We don’t know what drove 22-year-old farmer Thomas Atkins and his older brother William to steal geese from someone else’s land in 1822. Were the men intending to feed their family, or perhaps the geese were to be sold on the black market? Either way, these young men, who also went by the surname Clouter, were caught in the act. On 30 March 1822, tried at the Lent Assizes in Somerset, they were both sentenced to seven years’ transportation.
When Thomas and William arrived in Sydney, the colonial government was sending as many new arrivals as possible out of town. The brothers were separated – William went to Richmond, while Thomas was sent off to work in Liverpool, probably as a brickmaker. By October that same year, though, Thomas had got himself into trouble again, and was transported for three years to the Port Macquarie penal settlement.
Returned to Sydney in 1826, Atkins had the good fortune to be reassigned to Dr John Dulhunty at his property Burwood Villa, on the Parramatta Road. On this estate with its grand house and rolling green lawns, Thomas must have been quite pleased with his new assignment – working for a gentleman’s household. What’s more, he was closer to Sydney, where there was more activity to occupy a young convict in his free hours on a weekend. However, Atkins’s luck was about to change.

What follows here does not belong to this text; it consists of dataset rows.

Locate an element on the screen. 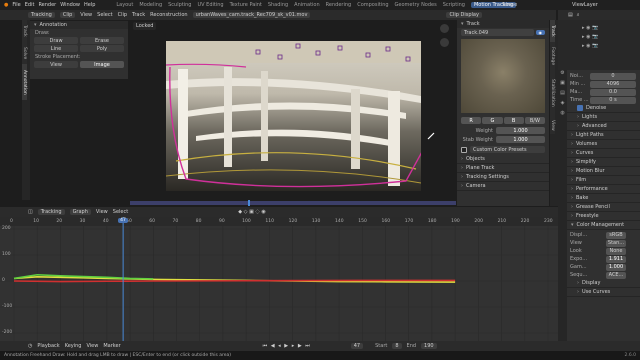 The height and width of the screenshot is (360, 640). menu-reconstruction: Reconstruction is located at coordinates (168, 15).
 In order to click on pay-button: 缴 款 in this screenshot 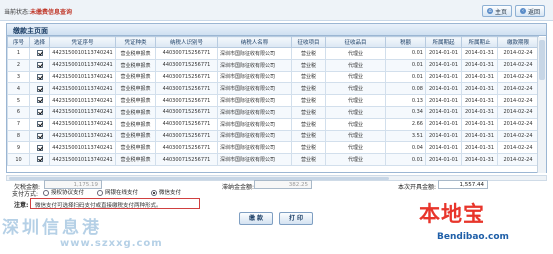, I will do `click(256, 218)`.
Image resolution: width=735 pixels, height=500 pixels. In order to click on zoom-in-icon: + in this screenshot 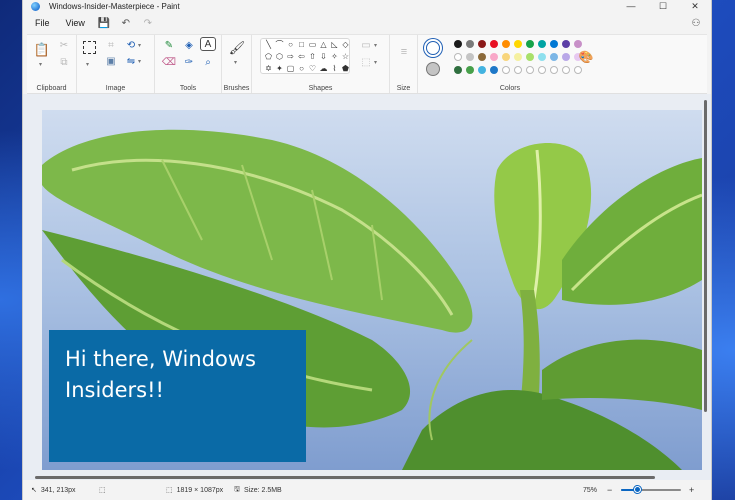, I will do `click(692, 490)`.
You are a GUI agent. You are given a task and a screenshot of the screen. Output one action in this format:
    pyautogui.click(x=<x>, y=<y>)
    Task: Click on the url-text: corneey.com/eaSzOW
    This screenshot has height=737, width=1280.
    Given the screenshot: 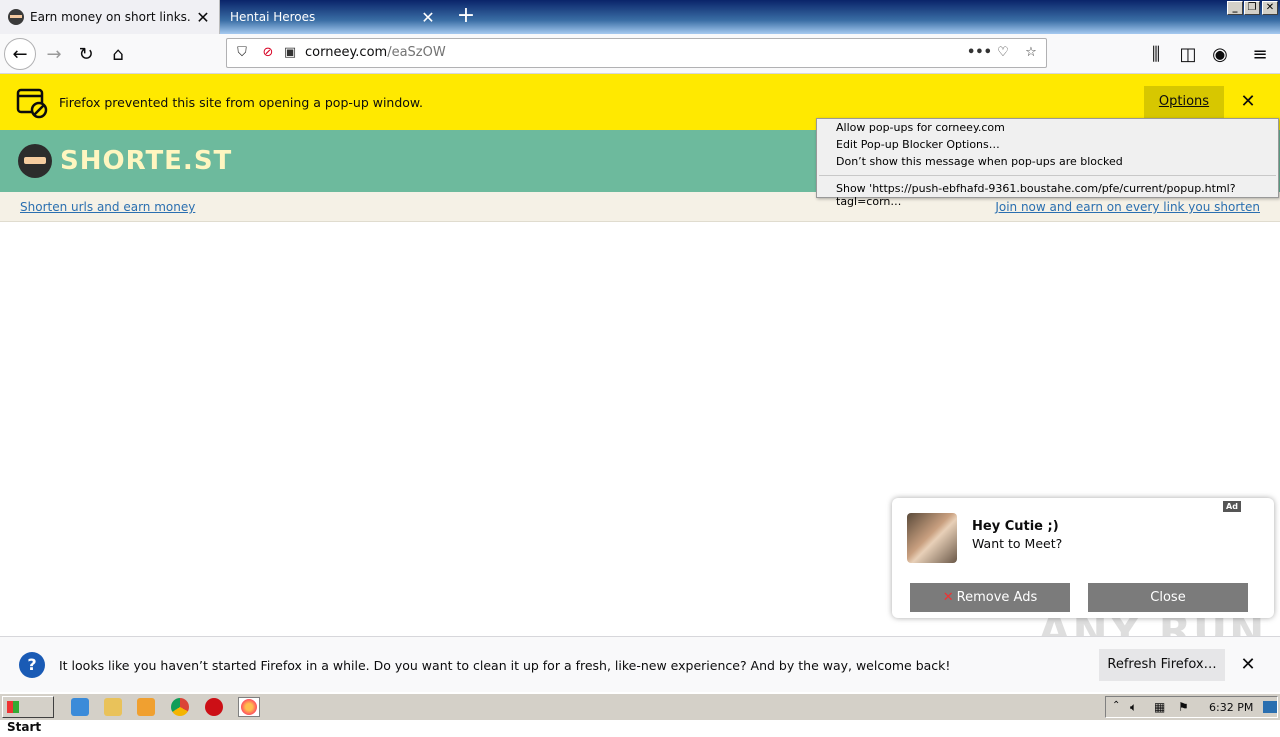 What is the action you would take?
    pyautogui.click(x=376, y=52)
    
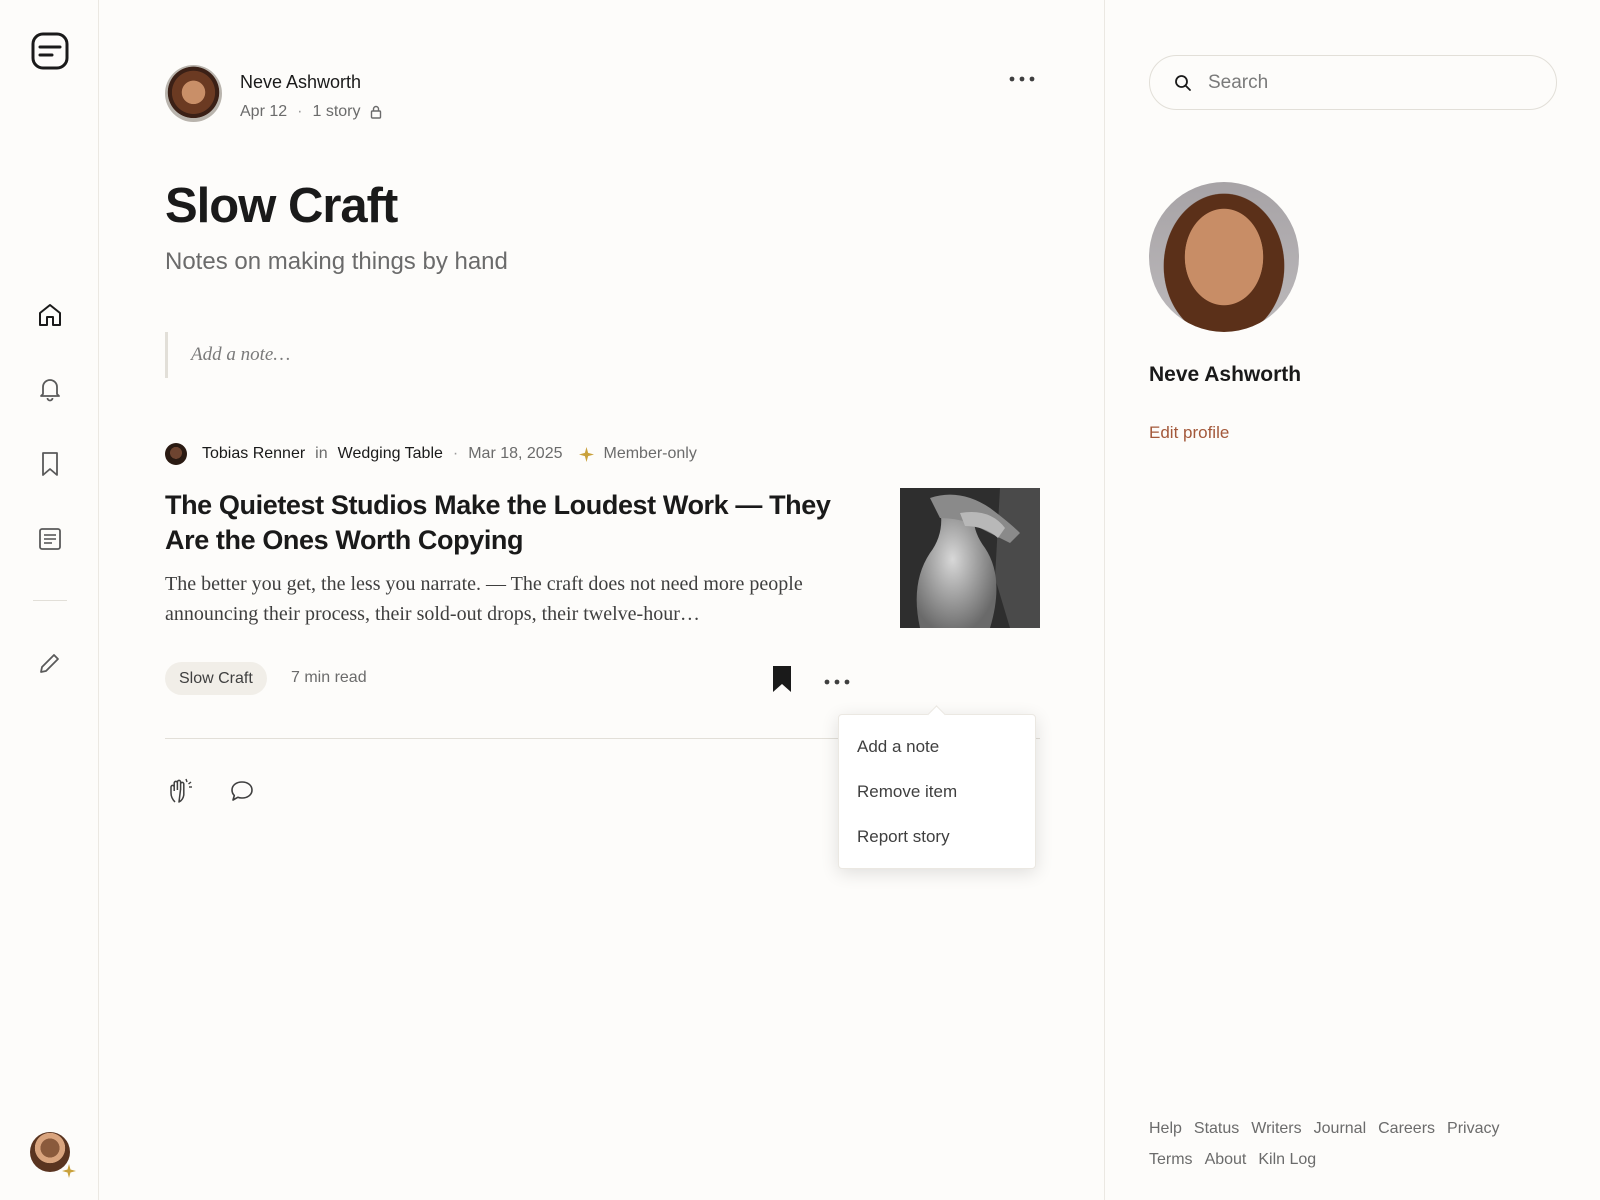 The height and width of the screenshot is (1200, 1600). What do you see at coordinates (1216, 1128) in the screenshot?
I see `footer-link-status: Status` at bounding box center [1216, 1128].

Not long after Dulhunty and his convict servants moved in, a group of notorious bushrangers entered the hut where Atkins and the other convict servants lived, and invited them to share their brandy. Dulhunty knew the group had robbed a nearby house the night before; when he approached them, shots were fired and the bushrangers fled.

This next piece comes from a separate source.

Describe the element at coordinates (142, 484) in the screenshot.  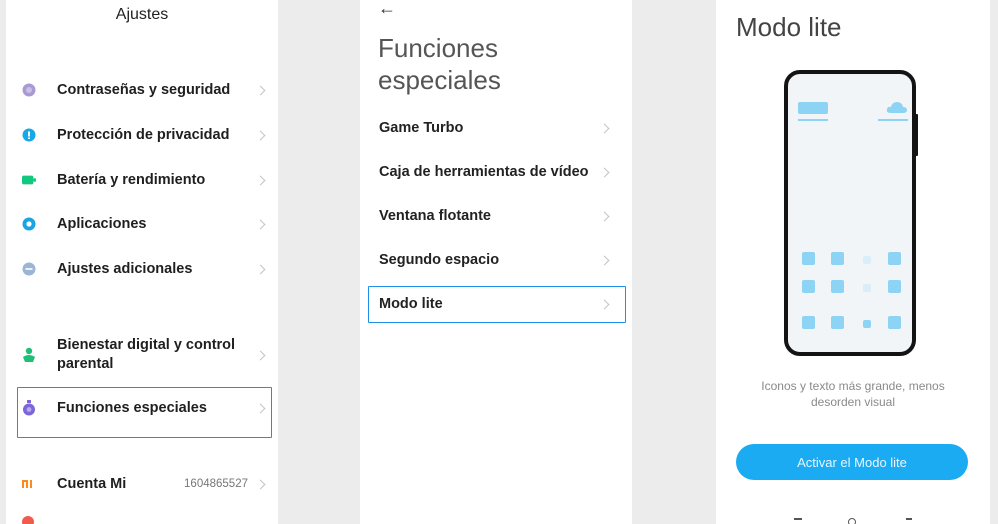
I see `settings-item-mi-account: Cuenta Mi 1604865527` at that location.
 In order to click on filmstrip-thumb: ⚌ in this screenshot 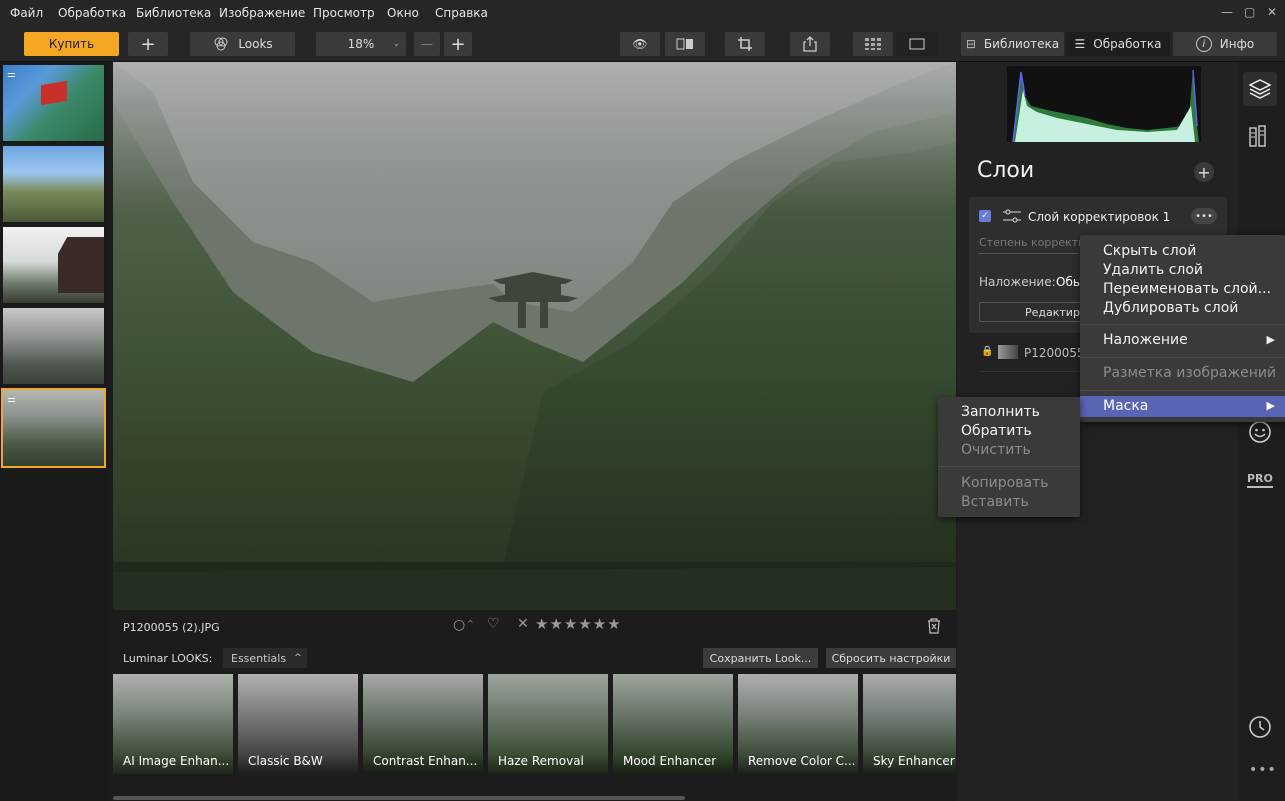, I will do `click(54, 103)`.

The bandits were captured, tried, and hanged on a scaffold erected near the house. But Atkins, victim of circumstance or bushranger sympathiser, was found guilty for harbouring the escaped convicts, and his sentence was extended by a further three years. When Dulhunty died suddenly in February 1828, Thomas found himself transferred to the Hyde Park Barracks, where he toiled in a government work gang, far from the comfortable life he had enjoyed as a gentleman’s servant.
Fortune smiled on him again eventually. At the barracks he probably met convict William Drennan, a Belfast sawyer with a life sentence, who had arrived in the colony in 1822 on the Eliza. Ten years later, in 1832 – the same year that Atkins received his Certificate of Freedom – Drennan’s family journeyed out from England to join him. Maybe it was arranged, or maybe a coincidence, but Atkins met Drennan’s daughter Ann, and married her in 1836 at St Andrew’s Church, Kent Street, Sydney. They settled at Mangrove Creek, a tributary of the Hawkesbury River, just north of Sydney.
- 1. Historical information about Thomas Atkins supplied by Janice Fisher and Fran Atkins, see Harold and Fran Atkins, The Atkins-Drennan Connection: A History, Sydney, 2001.